Biden, along with Vice President Kamala Harris, met with Asian American leaders in Atlanta on Friday, March 19, three days after the deadly shootings at three spas in the area.
“Whatever the motivation is, we know this: Too many Asian Americans have been walking up and down the streets and worrying, waking up each morning for the past year feeling their safety and the safety of their loved ones are at stake,” Biden said.
Thirty-two U.S. senators and 101 representatives have co-sponsored a resolution condemning anti-Asian hate following the Atlanta attacks, according to Axios.
Sen. Mazie Hirono (D-Hawaii) and Rep.
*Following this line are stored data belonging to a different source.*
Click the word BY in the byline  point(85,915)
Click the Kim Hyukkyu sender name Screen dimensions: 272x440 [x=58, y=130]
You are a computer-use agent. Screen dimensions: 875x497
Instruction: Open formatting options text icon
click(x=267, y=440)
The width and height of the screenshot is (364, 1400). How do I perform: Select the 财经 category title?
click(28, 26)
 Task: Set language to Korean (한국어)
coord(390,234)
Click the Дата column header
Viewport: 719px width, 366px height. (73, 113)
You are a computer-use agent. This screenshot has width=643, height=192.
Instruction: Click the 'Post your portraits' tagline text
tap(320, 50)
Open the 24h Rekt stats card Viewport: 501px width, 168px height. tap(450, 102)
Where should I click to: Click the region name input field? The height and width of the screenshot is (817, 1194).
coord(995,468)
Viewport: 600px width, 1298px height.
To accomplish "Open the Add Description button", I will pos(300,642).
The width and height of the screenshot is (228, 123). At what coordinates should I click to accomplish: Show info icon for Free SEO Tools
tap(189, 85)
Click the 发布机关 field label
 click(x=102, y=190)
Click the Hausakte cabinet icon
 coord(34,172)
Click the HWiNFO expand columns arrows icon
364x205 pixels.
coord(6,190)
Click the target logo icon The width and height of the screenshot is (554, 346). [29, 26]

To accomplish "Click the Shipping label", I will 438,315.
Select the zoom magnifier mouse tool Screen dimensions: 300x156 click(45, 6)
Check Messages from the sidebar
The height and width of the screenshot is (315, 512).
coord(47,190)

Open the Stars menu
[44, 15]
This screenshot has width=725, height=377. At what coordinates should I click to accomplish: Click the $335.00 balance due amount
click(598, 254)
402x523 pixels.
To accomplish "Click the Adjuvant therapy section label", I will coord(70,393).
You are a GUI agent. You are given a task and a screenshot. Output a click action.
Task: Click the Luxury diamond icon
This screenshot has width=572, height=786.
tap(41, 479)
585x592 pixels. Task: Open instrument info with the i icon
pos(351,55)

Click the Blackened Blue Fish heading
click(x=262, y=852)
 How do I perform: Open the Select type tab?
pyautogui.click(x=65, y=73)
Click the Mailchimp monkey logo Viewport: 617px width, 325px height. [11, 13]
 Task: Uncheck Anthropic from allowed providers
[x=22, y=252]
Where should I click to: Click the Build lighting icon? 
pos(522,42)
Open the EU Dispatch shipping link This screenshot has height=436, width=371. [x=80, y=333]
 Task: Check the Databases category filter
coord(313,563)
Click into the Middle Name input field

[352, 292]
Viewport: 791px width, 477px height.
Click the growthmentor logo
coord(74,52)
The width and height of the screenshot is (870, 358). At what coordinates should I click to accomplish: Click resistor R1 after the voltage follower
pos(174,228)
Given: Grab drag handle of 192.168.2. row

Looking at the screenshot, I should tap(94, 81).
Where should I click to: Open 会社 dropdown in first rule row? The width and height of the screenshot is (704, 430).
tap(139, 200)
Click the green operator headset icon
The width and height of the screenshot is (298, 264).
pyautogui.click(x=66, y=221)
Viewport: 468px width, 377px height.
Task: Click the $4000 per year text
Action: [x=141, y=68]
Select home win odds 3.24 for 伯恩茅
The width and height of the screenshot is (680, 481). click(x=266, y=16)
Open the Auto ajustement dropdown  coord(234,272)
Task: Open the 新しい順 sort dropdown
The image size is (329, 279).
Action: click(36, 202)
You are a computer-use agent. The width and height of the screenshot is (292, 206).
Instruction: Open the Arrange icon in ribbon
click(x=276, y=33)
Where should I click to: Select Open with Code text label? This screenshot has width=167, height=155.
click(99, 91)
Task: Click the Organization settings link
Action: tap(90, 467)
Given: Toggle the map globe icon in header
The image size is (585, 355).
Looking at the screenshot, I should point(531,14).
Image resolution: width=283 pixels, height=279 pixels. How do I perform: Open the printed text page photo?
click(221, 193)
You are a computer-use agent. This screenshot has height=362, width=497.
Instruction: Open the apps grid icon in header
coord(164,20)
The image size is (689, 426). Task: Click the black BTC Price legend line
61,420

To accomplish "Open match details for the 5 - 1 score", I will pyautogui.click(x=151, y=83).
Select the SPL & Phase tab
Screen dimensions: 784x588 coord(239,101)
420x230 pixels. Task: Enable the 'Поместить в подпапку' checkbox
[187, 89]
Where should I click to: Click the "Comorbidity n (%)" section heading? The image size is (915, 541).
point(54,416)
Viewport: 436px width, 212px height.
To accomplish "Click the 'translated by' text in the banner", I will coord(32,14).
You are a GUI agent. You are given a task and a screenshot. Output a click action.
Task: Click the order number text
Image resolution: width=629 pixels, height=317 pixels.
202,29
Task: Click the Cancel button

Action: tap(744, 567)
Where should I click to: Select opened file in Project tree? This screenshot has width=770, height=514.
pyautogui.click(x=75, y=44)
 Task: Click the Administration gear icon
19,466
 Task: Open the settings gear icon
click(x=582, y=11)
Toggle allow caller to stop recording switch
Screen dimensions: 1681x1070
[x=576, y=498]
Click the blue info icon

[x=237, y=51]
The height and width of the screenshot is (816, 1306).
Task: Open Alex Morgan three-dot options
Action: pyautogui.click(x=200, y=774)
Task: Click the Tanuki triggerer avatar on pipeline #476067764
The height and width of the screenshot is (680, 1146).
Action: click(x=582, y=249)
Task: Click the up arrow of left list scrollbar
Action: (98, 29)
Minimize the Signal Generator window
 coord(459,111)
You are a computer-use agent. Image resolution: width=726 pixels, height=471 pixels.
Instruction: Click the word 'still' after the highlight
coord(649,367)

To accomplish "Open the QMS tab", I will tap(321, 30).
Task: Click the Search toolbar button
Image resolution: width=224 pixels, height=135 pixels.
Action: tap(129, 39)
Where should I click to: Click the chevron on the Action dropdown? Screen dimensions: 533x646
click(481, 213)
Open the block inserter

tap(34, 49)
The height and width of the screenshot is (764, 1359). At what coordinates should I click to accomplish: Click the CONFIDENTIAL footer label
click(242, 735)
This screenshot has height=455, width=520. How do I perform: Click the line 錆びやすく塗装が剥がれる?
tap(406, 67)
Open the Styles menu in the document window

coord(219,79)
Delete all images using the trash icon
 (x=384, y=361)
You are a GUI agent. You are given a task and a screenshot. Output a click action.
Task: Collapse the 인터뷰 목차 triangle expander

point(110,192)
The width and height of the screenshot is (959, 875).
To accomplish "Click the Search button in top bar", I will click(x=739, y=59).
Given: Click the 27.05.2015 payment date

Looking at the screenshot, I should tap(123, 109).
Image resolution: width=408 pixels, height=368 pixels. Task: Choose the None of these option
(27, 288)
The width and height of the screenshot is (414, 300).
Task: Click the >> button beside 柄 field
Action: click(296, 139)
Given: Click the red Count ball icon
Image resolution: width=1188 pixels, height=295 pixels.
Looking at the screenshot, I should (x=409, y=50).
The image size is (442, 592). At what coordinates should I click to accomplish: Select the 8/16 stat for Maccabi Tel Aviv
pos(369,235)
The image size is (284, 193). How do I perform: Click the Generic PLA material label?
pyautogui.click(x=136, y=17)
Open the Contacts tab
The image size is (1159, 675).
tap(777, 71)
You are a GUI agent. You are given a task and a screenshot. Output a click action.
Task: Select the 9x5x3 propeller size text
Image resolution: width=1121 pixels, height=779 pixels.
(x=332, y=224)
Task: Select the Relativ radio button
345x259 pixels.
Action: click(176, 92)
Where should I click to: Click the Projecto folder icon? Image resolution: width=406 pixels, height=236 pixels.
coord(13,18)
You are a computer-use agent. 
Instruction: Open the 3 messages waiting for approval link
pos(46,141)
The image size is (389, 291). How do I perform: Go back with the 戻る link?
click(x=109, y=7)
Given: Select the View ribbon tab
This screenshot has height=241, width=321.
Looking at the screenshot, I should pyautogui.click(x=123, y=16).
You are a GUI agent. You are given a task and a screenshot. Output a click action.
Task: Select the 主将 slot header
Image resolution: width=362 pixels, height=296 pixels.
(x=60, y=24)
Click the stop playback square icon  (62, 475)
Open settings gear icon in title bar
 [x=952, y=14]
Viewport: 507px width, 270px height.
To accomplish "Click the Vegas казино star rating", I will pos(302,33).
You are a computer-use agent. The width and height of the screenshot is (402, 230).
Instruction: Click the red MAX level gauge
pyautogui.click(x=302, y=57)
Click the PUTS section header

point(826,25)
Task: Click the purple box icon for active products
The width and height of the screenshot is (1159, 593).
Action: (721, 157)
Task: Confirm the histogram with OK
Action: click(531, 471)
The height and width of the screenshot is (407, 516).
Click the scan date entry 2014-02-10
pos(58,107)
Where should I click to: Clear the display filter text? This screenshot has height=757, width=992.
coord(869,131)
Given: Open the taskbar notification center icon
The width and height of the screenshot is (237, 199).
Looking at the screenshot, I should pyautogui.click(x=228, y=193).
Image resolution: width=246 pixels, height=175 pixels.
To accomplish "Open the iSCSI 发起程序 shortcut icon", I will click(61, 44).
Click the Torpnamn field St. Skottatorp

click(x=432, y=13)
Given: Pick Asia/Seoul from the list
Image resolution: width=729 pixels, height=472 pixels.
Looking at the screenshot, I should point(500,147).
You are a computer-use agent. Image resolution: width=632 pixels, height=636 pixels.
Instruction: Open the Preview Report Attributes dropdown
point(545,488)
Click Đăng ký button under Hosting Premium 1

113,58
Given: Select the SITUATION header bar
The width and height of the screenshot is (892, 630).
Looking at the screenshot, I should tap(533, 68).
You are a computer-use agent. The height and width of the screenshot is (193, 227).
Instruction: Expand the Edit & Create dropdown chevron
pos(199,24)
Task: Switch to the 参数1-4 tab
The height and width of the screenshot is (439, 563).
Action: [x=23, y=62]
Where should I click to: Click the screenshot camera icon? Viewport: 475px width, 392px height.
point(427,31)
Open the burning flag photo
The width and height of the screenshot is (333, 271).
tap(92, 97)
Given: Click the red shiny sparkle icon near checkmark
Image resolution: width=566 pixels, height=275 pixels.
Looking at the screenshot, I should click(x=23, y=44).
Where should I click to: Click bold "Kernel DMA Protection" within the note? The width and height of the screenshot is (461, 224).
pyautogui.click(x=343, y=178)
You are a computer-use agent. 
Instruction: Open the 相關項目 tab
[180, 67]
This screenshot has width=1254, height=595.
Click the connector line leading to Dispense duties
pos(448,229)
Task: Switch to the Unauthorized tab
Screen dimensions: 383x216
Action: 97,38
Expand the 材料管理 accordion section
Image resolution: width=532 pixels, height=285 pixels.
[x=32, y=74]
Grace Meng (D-NY) previously introduced the COVID-19 Hate Crimes Act, which addresses the rise of hate crimes and violence targeted against the AAPI community by assigning a point person at the Department of Justice to expedite the review of COVID-19-related hate crimes.
The bill would also provide support for state and local law enforcement agencies to respond to these hate crimes, and coordinating with local and federal partners to mitigate racially discriminatory language used to describe the pandemic.
The Biden administration recently urged Congress to swiftly pass the legislation.
Data released by Stop AAPI Hate — a national coalition created during the beginning of the pandemic — revealed that from March 19, 2020 to February 28, 2021, the reporting center received 3,795 firsthand incidents of racism and discrimination from all 50 states and the District of Columbia.
Of that number, 503 incidents took place in the first two months of 2021 alone. Women are 2.3 times more likely to report the versus men, the group also found.
Meanwhile, a new study by SurveyMonkey and AAPI Data released on Tuesday found that one in four Asian Americans (27%) and Pacific Islanders (24%) has experienced a hate incident, compared to the national average of 22%.
Other acts of racial discrimination and microaggressions were also elevated among AAPIs, including 64% of Asian Americans being asked where they are from and 27% being “encouraged to Americanize or Whiten one’s name.”
The data comes from the 2021 American Experiences with Discrimination Survey conducted online by SurveyMonkey between March 18-26 with 16,336 adult U.S. residents.
“These trends show that experiences of racial bias and hostility reported by Asian Americans emerge from a much broader environment of discrimination and racism affecting Black, Latinx, and other non-white groups in the U.S.,” said Janelle Wong, senior researcher at AAPI Data.